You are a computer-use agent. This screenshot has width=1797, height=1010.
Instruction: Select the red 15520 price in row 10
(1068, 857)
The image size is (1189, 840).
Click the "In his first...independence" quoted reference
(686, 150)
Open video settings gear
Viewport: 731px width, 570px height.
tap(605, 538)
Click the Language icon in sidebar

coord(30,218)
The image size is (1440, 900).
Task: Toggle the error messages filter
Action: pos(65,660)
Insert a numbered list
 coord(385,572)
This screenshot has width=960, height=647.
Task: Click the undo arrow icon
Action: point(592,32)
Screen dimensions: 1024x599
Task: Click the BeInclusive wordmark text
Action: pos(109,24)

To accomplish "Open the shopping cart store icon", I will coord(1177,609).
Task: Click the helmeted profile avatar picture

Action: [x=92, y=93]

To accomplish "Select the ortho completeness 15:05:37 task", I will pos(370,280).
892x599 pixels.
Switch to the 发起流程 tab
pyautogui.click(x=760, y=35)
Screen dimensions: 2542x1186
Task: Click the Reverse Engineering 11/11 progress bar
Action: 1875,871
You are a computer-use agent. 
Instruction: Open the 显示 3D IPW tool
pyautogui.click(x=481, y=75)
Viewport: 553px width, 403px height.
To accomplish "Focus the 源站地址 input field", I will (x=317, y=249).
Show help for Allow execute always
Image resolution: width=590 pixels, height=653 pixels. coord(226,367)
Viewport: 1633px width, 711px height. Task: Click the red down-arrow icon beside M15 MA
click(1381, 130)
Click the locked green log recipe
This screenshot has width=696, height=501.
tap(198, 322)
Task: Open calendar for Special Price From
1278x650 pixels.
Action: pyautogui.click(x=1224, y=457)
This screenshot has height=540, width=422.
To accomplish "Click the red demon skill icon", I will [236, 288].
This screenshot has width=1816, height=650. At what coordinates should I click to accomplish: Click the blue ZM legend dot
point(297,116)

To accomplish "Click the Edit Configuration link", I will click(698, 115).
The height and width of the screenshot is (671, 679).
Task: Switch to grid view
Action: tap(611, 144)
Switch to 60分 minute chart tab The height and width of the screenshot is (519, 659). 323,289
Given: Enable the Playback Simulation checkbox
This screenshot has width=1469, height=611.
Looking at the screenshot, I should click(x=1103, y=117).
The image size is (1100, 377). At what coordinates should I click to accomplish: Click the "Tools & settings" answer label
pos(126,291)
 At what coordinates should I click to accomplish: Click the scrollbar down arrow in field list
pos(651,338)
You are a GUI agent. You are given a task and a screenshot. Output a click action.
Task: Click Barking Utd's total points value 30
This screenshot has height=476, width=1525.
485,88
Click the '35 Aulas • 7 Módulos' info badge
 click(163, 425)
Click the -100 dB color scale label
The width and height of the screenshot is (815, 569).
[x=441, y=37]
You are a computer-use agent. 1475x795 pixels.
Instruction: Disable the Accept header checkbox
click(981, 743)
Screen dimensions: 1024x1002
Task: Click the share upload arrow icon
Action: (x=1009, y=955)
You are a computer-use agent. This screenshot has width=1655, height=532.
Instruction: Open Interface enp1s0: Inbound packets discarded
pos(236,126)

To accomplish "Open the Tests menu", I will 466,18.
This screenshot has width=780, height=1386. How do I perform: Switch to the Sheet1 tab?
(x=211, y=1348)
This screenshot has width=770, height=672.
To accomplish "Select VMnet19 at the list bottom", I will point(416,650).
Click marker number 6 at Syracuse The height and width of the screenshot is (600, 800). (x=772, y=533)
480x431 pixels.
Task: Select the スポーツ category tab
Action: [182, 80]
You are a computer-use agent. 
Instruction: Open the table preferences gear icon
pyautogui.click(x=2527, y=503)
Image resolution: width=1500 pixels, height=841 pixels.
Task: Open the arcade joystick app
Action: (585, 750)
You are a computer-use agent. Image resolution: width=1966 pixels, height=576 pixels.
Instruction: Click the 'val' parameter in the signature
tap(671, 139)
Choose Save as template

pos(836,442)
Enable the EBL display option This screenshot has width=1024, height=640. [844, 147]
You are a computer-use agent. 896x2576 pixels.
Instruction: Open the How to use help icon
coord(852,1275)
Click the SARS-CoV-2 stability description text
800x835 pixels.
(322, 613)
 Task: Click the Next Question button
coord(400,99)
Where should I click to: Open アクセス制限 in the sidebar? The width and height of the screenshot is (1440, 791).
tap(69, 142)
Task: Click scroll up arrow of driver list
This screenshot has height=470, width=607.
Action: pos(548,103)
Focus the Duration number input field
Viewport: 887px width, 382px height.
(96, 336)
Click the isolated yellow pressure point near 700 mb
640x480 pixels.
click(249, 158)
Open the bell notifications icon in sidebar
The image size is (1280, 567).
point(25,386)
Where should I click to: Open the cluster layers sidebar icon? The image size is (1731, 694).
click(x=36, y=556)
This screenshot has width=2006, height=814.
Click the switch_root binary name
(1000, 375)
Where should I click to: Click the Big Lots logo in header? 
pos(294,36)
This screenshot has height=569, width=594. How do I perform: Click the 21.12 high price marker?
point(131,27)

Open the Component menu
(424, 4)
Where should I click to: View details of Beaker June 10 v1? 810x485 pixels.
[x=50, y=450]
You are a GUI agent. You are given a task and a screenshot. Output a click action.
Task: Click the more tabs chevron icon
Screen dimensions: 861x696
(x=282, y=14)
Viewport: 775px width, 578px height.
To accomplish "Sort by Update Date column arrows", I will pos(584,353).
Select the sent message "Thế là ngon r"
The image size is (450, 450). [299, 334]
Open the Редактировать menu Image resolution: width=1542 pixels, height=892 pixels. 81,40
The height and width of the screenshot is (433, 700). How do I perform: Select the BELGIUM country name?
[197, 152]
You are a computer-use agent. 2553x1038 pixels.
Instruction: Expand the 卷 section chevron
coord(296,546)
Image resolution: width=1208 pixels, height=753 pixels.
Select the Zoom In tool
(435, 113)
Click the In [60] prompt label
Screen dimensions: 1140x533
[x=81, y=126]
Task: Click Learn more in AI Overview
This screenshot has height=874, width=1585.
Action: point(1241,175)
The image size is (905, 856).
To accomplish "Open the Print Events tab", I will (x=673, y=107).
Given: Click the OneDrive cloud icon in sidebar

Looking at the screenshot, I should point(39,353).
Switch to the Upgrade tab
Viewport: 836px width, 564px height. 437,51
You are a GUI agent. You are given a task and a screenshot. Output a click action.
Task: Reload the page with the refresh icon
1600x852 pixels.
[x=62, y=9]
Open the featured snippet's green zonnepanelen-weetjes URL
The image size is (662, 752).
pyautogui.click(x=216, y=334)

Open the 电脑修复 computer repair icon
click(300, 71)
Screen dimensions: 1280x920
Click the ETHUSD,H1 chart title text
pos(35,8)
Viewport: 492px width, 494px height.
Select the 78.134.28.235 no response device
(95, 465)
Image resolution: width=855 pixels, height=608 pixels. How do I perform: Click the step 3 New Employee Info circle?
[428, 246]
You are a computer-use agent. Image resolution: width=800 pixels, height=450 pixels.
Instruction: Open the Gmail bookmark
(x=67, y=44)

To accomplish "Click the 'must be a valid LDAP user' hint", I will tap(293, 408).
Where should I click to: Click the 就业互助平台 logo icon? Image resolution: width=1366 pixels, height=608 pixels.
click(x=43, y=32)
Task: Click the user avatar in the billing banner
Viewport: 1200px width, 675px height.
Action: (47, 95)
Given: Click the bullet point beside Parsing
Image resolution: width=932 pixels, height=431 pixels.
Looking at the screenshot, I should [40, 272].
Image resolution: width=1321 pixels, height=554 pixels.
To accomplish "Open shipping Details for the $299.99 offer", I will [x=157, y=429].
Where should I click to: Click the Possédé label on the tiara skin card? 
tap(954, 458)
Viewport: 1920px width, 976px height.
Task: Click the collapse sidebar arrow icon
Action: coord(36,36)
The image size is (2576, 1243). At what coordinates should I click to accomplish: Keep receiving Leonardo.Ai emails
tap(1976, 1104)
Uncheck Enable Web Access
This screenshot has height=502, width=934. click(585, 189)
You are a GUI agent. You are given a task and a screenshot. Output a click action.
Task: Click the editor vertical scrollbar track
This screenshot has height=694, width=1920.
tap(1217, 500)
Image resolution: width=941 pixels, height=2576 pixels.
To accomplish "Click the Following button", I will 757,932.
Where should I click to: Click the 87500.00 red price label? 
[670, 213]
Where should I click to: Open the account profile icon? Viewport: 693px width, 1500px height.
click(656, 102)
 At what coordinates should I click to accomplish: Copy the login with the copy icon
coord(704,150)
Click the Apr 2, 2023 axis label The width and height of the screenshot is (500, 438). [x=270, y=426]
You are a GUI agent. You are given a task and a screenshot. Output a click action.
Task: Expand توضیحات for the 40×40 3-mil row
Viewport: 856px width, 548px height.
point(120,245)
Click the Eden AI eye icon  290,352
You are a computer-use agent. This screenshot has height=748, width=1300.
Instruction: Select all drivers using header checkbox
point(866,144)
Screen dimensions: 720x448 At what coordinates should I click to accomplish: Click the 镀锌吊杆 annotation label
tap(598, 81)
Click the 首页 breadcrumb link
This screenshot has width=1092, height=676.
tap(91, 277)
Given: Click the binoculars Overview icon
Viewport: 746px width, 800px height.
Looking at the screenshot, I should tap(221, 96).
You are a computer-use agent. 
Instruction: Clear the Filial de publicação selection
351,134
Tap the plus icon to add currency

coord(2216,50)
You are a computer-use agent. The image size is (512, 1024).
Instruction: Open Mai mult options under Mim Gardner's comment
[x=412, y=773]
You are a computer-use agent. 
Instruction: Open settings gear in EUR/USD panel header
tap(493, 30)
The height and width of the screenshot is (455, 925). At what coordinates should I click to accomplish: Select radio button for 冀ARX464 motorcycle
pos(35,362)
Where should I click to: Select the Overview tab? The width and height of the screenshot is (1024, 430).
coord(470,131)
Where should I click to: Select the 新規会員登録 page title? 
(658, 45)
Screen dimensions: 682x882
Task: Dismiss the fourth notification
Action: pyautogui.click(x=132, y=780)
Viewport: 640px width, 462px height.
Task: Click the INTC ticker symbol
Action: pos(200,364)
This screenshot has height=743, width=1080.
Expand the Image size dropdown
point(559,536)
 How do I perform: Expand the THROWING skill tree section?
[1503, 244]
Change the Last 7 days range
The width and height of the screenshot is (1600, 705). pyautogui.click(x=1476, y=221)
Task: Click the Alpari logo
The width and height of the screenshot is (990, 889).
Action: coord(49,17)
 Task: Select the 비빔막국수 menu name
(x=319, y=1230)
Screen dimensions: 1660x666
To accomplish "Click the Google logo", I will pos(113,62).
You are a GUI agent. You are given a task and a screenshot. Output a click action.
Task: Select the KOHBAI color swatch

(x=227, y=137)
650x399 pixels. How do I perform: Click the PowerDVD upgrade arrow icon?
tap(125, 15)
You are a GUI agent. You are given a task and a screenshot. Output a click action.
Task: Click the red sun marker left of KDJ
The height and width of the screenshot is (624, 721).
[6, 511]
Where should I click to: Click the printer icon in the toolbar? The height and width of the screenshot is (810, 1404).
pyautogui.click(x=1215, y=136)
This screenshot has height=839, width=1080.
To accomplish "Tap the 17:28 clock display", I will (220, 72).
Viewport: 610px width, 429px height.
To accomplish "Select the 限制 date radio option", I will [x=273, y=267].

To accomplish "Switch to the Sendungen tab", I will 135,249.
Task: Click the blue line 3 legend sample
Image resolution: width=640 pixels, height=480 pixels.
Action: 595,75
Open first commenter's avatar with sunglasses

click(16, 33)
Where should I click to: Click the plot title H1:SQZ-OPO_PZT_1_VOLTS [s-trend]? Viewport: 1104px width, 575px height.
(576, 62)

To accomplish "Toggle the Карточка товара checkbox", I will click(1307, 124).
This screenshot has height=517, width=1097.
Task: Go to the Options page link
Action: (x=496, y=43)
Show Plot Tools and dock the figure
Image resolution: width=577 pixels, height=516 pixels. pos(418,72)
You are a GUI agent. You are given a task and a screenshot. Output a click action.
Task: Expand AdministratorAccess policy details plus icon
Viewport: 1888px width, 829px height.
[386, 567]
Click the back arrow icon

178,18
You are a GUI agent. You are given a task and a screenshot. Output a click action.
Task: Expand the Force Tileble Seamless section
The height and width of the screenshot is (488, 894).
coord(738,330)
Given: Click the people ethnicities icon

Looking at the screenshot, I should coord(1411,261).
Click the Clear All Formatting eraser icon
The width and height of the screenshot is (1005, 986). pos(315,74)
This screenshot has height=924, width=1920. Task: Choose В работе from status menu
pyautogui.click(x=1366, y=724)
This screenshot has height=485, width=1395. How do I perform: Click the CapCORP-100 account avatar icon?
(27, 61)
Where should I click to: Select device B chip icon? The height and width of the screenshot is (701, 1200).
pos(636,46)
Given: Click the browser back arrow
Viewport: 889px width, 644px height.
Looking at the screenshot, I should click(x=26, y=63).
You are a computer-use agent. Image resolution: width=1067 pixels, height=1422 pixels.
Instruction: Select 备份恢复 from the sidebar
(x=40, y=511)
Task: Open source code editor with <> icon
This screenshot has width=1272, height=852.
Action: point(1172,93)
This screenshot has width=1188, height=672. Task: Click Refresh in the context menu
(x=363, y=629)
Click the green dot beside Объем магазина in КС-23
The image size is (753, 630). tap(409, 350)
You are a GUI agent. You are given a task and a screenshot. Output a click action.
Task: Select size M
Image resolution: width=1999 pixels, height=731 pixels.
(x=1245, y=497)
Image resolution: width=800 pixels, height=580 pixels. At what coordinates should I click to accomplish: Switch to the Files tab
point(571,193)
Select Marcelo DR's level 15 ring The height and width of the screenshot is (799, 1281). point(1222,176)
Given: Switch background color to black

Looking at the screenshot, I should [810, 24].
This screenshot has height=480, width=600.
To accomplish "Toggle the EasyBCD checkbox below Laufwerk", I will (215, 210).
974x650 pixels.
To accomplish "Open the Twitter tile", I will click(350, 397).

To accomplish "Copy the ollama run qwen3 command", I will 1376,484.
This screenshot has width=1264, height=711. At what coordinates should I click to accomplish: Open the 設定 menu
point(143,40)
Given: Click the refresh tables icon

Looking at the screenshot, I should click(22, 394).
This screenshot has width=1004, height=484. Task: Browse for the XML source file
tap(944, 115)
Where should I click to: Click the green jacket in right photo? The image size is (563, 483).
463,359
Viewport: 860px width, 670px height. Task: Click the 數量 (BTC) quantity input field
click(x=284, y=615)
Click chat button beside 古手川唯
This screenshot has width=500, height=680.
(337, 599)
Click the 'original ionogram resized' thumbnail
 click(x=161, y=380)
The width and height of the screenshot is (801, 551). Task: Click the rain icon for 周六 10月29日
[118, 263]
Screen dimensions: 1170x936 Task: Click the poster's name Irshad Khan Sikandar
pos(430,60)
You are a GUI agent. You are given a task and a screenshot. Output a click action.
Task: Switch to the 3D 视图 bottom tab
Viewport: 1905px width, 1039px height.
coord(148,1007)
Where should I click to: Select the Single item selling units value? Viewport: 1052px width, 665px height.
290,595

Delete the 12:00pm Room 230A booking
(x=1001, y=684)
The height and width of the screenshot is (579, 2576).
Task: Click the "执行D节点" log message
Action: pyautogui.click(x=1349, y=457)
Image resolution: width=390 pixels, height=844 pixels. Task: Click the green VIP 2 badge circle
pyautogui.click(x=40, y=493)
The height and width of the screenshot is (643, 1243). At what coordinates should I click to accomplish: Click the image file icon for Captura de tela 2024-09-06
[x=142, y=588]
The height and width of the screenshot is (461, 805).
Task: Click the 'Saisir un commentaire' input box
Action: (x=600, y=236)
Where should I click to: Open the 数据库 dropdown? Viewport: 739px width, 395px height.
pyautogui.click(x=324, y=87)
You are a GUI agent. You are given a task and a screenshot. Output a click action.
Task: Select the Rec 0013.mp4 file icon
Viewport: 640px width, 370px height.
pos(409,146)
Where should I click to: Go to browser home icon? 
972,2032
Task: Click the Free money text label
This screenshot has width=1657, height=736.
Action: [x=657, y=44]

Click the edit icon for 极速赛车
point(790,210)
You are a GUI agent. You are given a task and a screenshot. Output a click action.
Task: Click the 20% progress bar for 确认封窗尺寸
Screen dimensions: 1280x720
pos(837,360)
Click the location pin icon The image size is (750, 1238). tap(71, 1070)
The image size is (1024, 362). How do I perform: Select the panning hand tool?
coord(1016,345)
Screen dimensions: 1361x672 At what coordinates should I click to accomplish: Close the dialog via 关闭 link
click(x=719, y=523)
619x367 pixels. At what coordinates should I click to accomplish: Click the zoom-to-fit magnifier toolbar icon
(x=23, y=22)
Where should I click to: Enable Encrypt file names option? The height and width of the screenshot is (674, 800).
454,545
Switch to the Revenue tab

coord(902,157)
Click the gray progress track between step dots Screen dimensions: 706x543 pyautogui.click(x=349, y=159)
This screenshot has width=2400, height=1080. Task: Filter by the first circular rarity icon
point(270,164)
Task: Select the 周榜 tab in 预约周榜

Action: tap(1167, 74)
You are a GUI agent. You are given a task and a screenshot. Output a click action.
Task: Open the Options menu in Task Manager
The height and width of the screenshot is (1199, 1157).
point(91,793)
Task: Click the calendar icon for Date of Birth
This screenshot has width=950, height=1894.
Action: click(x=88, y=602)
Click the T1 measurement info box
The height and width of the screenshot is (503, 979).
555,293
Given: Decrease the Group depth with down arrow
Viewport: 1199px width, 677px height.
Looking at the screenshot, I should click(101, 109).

———

→ WHAT IS NEEDED
In the entries above, find each line containing the string "calendar" and copy it.

→ RESPONSE TO THE TASK
Task: Open calendar for Special Price From
Task: Click the calendar icon for Date of Birth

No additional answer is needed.